Your fingerprint can be stolen by taking a photo

Your fingerprint can be stolen by taking a photo
© Getty Images

A skilled hacker can replicate someone’s fingerprint based solely on a medium-range picture of their thumb, a prominent cyber expert proved over the weekend.

Jan Krissler, a German member of the Chaos Computer Club hacking network, demonstrated at a conference in Hamburg this weekend that he was able to replicate the fingerprint of German Defense Minister Ursula von der Leyen by using a series of pictures of her finger taken with a “standard photo camera.” The pictures were taken at a public news conference from about 10 feet away.

ADVERTISEMENT

The demonstration could point to a short life for security measures that require biometric keys in order to unlock tech devices.

Apple’s Touch ID system, for instance, uses fingerprints as a type of password for new iPhones.

Krissler, who goes by the hacker alias Starbug, had previously cracked that system by using the smudge left by a fingerprint on a glass surface.
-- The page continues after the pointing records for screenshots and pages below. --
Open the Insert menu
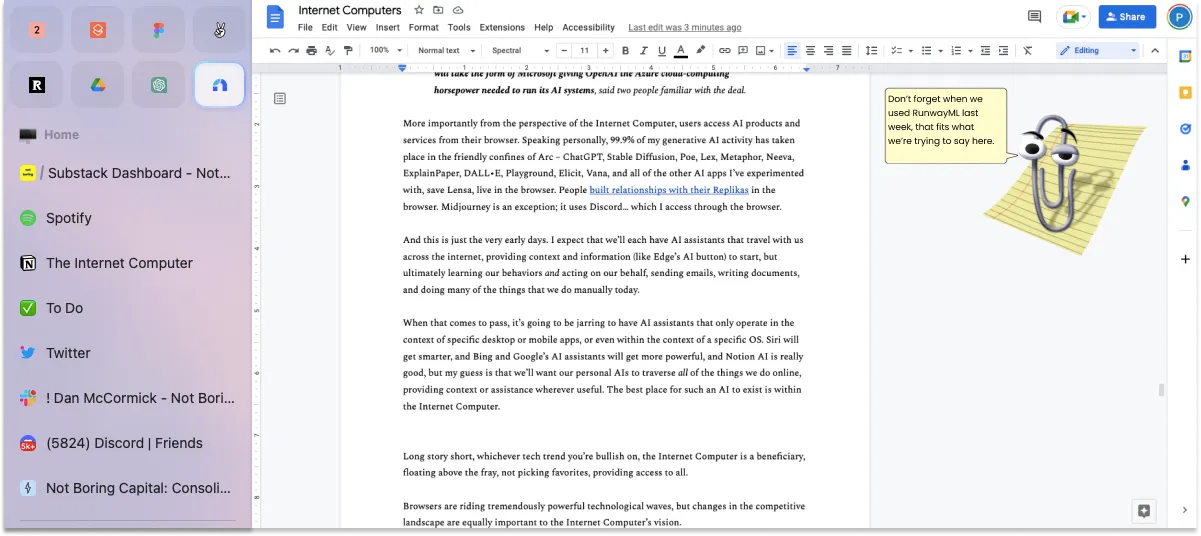The height and width of the screenshot is (536, 1201). coord(387,28)
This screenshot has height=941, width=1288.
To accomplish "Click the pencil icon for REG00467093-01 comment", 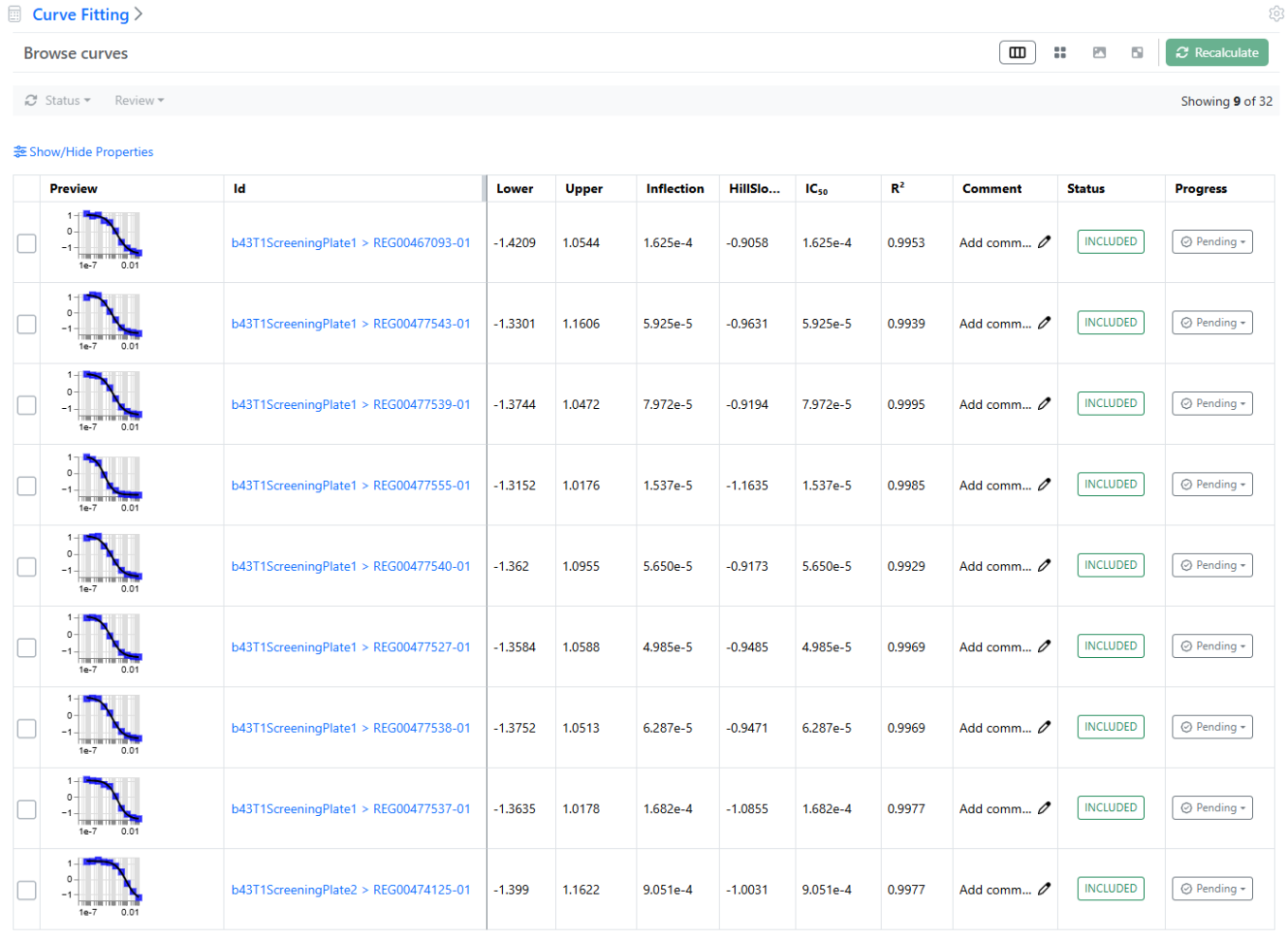I will pyautogui.click(x=1044, y=242).
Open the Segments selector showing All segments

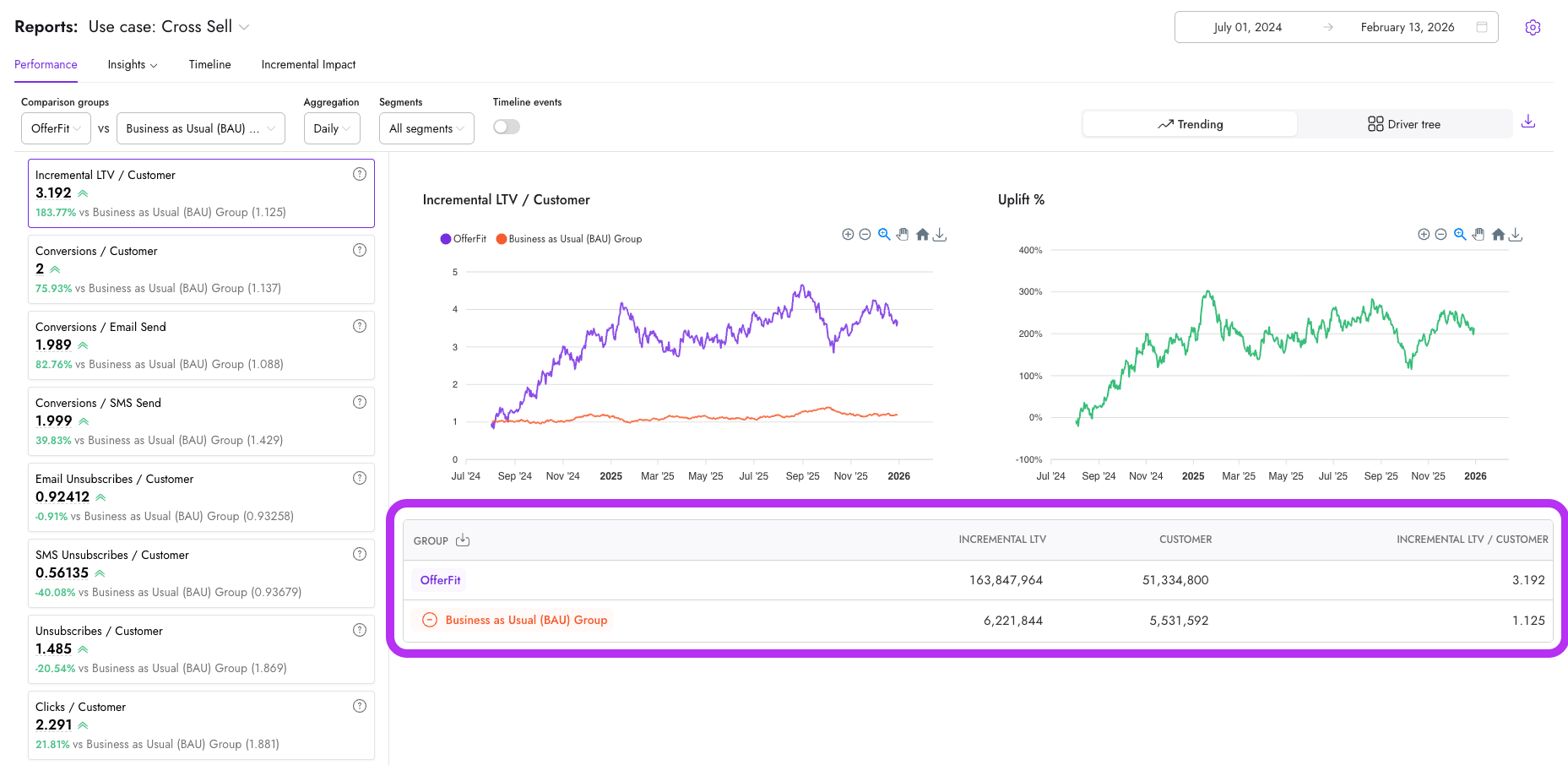coord(426,128)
The ability to copy someone’s fingerprint based solely on photos, however, would seem to make that security system even easier to bypass.

“Politicians will presumably wear gloves when talking in public," Krissler said before giving his demonstration.

The rise in thefts of people’s data from their devices and online storage has prompted many to look for new and better types of passcode systems that make it harder for hackers to easily guess their passwords.

The White House’s “cyber czar,” for instance, has called the current use of passwords “terrible” and has advocated for fingerprint scanners or facial recognition tools that could turn a selfie into a cyber key.

“All of those factors will be combined,” Michael Daniel said in October.

“I think there won’t be one solution for everything. I think there will be multiple different solutions.”

The use of biometrics instead of passwords has also raised tricky legal issues. Earlier this year, a circuit court ruled that police can force someone to give up their fingerprint — but not their password — in order to unlock a smartphone.